I wasn't thinking of a problem of using a non-default port, but we should probably make that work too. The nginx plugin should currently respect the value of --http-01-port when setting up the challenge so we should probably direct our request there as well.

I also wasn't thinking of listening on a socket, although that is also supported by nginx: https://nginx.org/en/docs/http/ngx_http_core_module.html#listen

@alexzorin
Copy link
Collaborator

alexzorin commented Feb 10, 2020

Just a shower thought: you don't need to verify that the challenge path is accessible (and FWIW I think this is a lot harder than it seems due to all the weird and wonderful things you can do in vhosts), you only need to verify that nginx reloaded.

To that end, one could just get the configurator to add a sentinel vhost as part of the challenge solver, such as:

server {
    listen unix:/var/lib/letsencrypt/nginx-sentinel.sock;
    location / { return 200 "<random sentinel value>"; }
}

This might dodge some of the issues that @bmw is worried about.

@mustanggb
Copy link
Author

mustanggb commented Feb 11, 2020

one could just get the configurator to add a sentinel vhost as part of the challenge solver

Bingo! This seems like the best of both worlds, I like this idea better as well as it's a closer check of an actual reload, like you say, a vhost could be giving a 200 response even before a reload has completed.

EDIT: Actually, will a new server/listen directive be picked up on reload, or does it require a full restart, because that would be a deal breaker I'd say.

@mustanggb
Copy link
Author

Well it seems a reload does work fine.

Updated with the sentinel approach; not expecting tests to pass yet.

@mustanggb
Copy link
Author

mustanggb commented Feb 11, 2020

Okay, tests did better than expected, however I have no idea why the integration one is failing.

@mustanggb
Copy link
Author

Any further input from maintainers, possible to have a milestone?

@schoen
Copy link
Contributor

schoen commented Feb 19, 2020

@bmw, could you opine on this? It seems that @alexzorin has had a clever idea and @mustanggb has implemented it.

(One thing I wonder about is whether this could reduce our Windows compatibility, since I didn't think Windows supported Unix domain sockets.)

@bmw
Copy link
Member

bmw commented Feb 20, 2020

That is a clever idea from alexzorin.

In addition to making Windows support harder though, I'm a little concerned about file system permissions or mandatory access control issues like those described in #4716. We used the directory more in the past, but we currently don't configure nginx to use our working directory at all except when the config previously wasn't listening on necessary port for the challenge, we conditionally reference the nonexistent directory http_01_nonexistent.

I'm sorry I keep popping in here trying to poke holes in the proposed approaches, but we currently have nearly half a million nginx users for whom what we currently have is working. That's a lot of nginx configurations doing who knows what and I don't want to break their ability to automatically renew certificates. While it'd be great for us to also support the few configurations who have reported hitting #7422, landing anything here with any significant risk of regressions personally makes me a little nervous.

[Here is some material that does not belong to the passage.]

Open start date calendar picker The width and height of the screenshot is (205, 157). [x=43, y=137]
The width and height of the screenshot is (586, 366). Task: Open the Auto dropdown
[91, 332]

I don't really care what approach is taken here if we're confident it'll work, but out of what's been proposed so far, I personally think I like using localhost the best with the changes I described at #7740 (comment).

Two other ideas are:

  1. Offer a configurable flag like --nginx-sleep-seconds. It's ugly and there's a discoverability problem for new users who hit Nginx installer not properly reloading configuration  #7422, but it gives a way for the plugin to work reliably for any nginx configuration.
  2. Don't change anything here and close Nginx installer not properly reloading configuration  #7422 as wontfix. People can still do things like using the nginx installer with the webroot authenticator if they want.

@adferrand
Copy link
Collaborator

I would like to give back my reasoning here, trying to avoid further nginx configuration, to include windows compatibility, and various situations. Do not hesitate to explain me why I am wrong.

So, given the port used for the HTTP-01 challenge, as defined by the --http-01-port. The nginx plugin is supposed to ensure that a vhost is listening to this port, and define a path in it to the challenge. The vhost may pre-exist (usually the case, because it is the standard 80 HTTP port), or not pre-exist, and the socket may be available for every interface, or only specific ones.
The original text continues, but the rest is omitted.